Information:
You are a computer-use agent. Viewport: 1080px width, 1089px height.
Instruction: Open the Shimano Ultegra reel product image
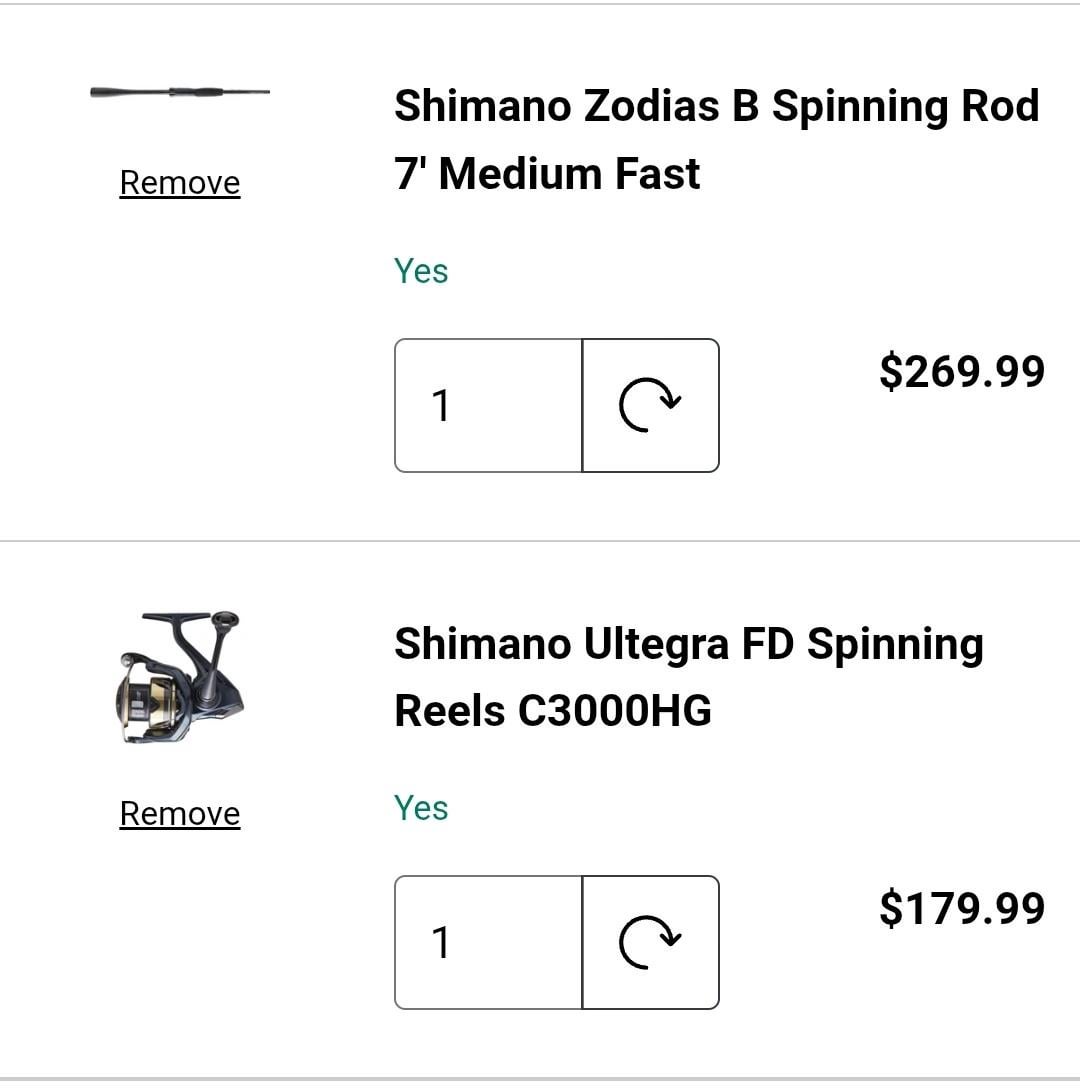pyautogui.click(x=180, y=677)
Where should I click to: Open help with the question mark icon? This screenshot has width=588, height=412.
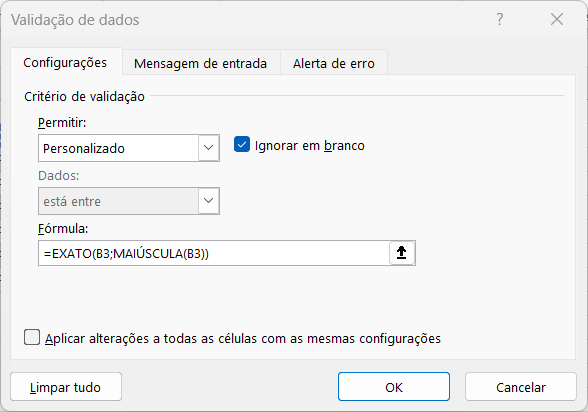(x=500, y=19)

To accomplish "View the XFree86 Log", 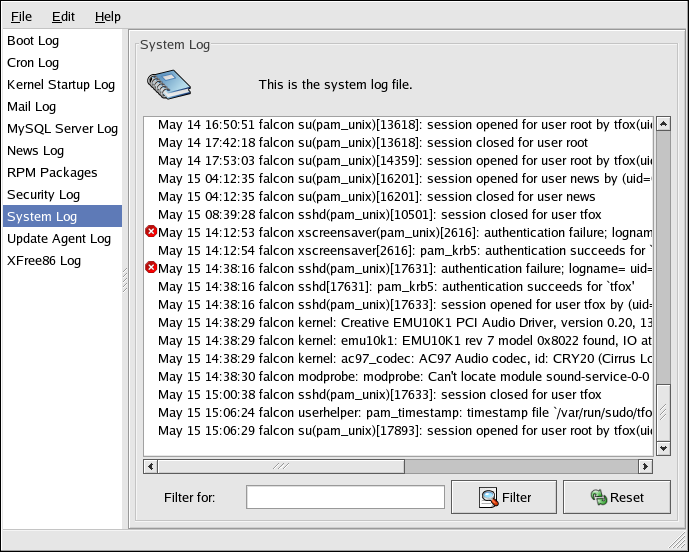I will coord(43,261).
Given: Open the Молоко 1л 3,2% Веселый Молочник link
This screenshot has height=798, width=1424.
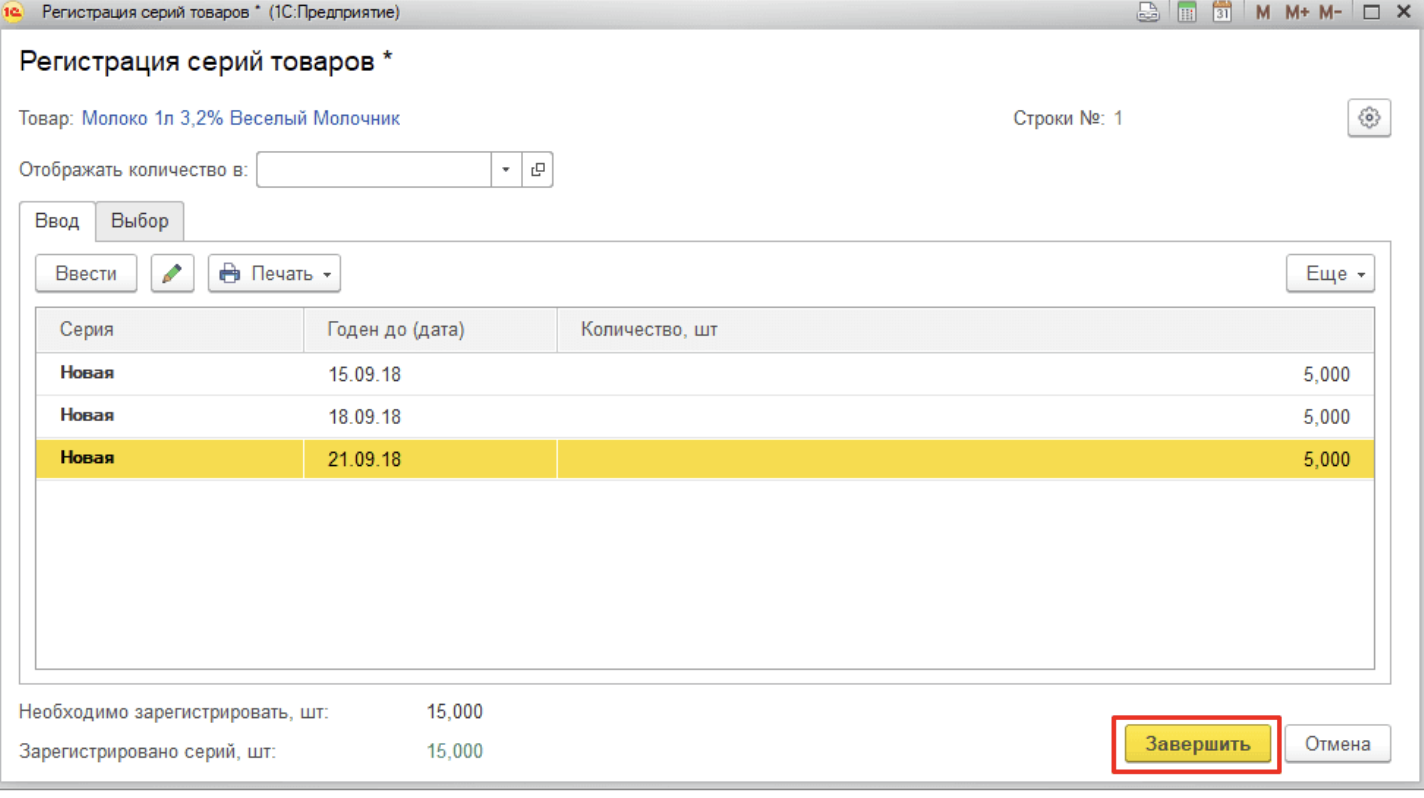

Exercise: Output exactly, and with no pictures, the lines from the line that holds "Given: Open the" through the last line of the listing above.

Expected answer:
Given: Open the Молоко 1л 3,2% Веселый Молочник link
This screenshot has height=798, width=1424.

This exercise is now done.